Syrian man alleged to be a victim of a nerve gas attack on Sheikh Masoud in Aleppo on 13 April - YouTube video posted by doctor. A doctor shot a video of an alleged victim of a Syrian nerve gas attack on 13 April in Aleppo

So has the Syrian Government crossed a US-declared "red line" by using chemical weapons against rebel forces or civilians in Syria or not?

The answer according to senior US figures seems to be a "well, maybe".

US Defence Secretary Chuck Hagel is reported to have said that US intelligence agencies can confirm "to some degree of varying confidence", as he put it, that Syria has used chemical weapons.

But the White House has been quick to follow up by warning that such assessments are not enough.

In a letter to congress Miguel Rodriguez, the White House director of the office of legislative affairs, says: "Given the stakes involved and what we have learned from our own recent experiences, intelligence assessments alone are not sufficient. Only credible and corroborated facts that provide us with some degree of certainty, will guide our decision-making."


So what is going on here? It seems that western governments have a pretty good idea that chemical weapons have been used in Syria but are reluctant to say so, with the reticence strongest in the United States.

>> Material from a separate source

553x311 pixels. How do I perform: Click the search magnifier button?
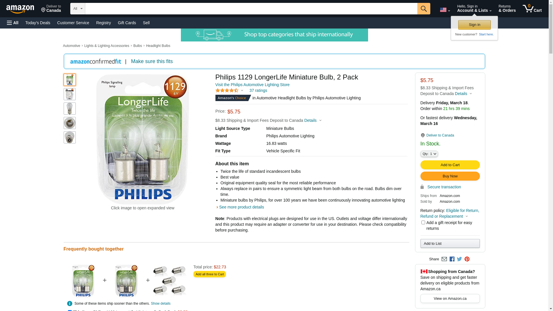coord(423,9)
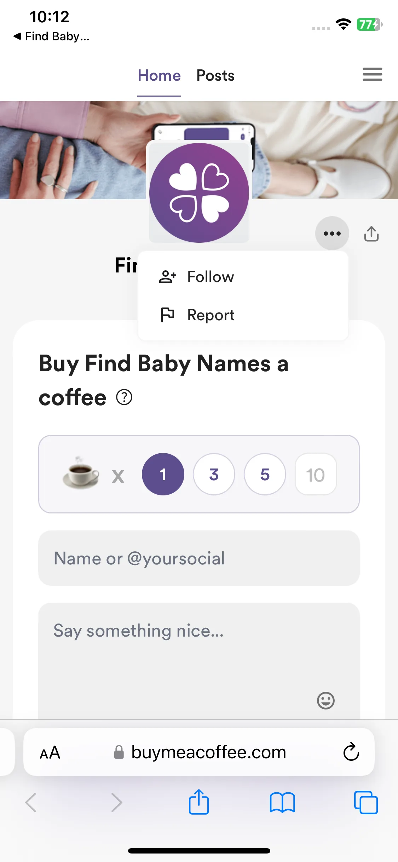Reload the page with the refresh icon
This screenshot has height=862, width=398.
(x=351, y=752)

Mr Hagel's remarks are the first real chink in that reticence.

So why the caution? In part it may be due to the need to have sufficient quantity and quality of evidence to make an absolutely cast-iron case against Damascus.

Syria's chemical weapons

  • The CIA believes Syria has had a chemical weapons programme "for years and already has a stockpile of CW agents which can be delivered by aircraft, ballistic missile, and artillery rockets"
  • Syria is believed to possess mustard gas and sarin, a highly toxic nerve agent
  • The CIA also believes that Syria has attempted to develop more toxic and more persistent nerve agents, such as VX gas
  • A report citing Turkish, Arab and Western intelligence agencies put Syria's stockpile at approximately 1,000 tonnes of chemical weapons, stored in 50 towns and cities
  • Syria has not signed the Chemical Weapons Convention (CWC) or ratified the Biological and Toxin Weapons Convention (BTWC)

Sources: CSIS, RUSI

The potential consequences of a determination that the Assad regime has used such weapons are enormous.

But here of course there is a second problem. Setting red lines and warning of dire consequences if they are crossed is all very well, but what should actually be done?

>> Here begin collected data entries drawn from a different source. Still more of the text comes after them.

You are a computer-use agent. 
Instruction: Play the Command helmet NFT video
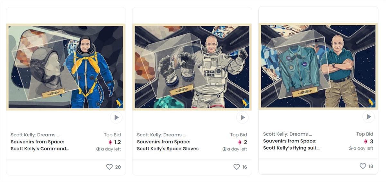[x=116, y=117]

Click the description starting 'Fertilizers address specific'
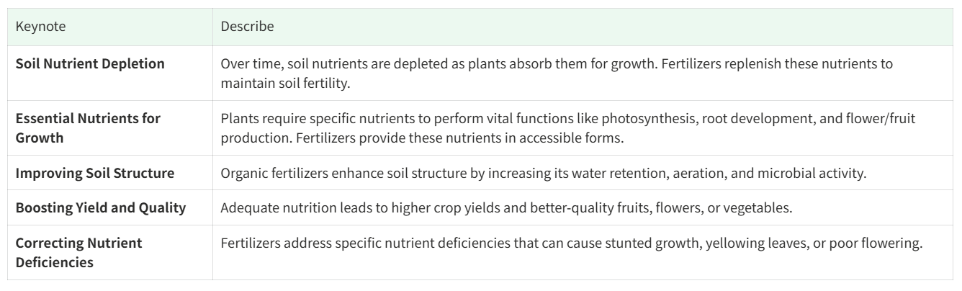(x=571, y=243)
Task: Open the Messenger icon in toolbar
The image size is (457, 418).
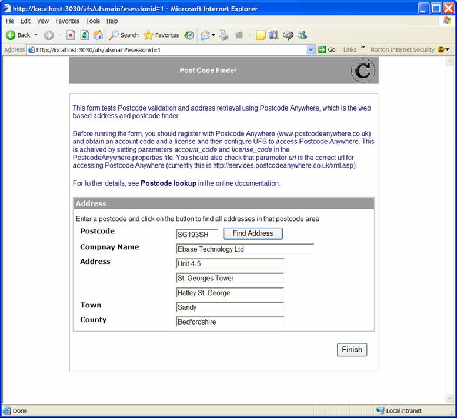Action: [302, 35]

With all the talk of "red lines", was Washington threatening a major air attack against Syria's extensive chemical weapons infrastructure if weapons were used?

Is the US really ready to become directly involved in the fighting against Mr Assad's government? Or has the Syrian president simply called Washington's bluff.

These are not simply political points. The US and its allies have been down the road of embarking upon armed conflict on the basis of uncertain evidence before in Iraq. The test of proof this time has to be much higher. And perhaps with the exception of that Israeli general, Washington's allies are reluctant to put the Obama Administration on the spot until the evidence is both incontrovertible and clear.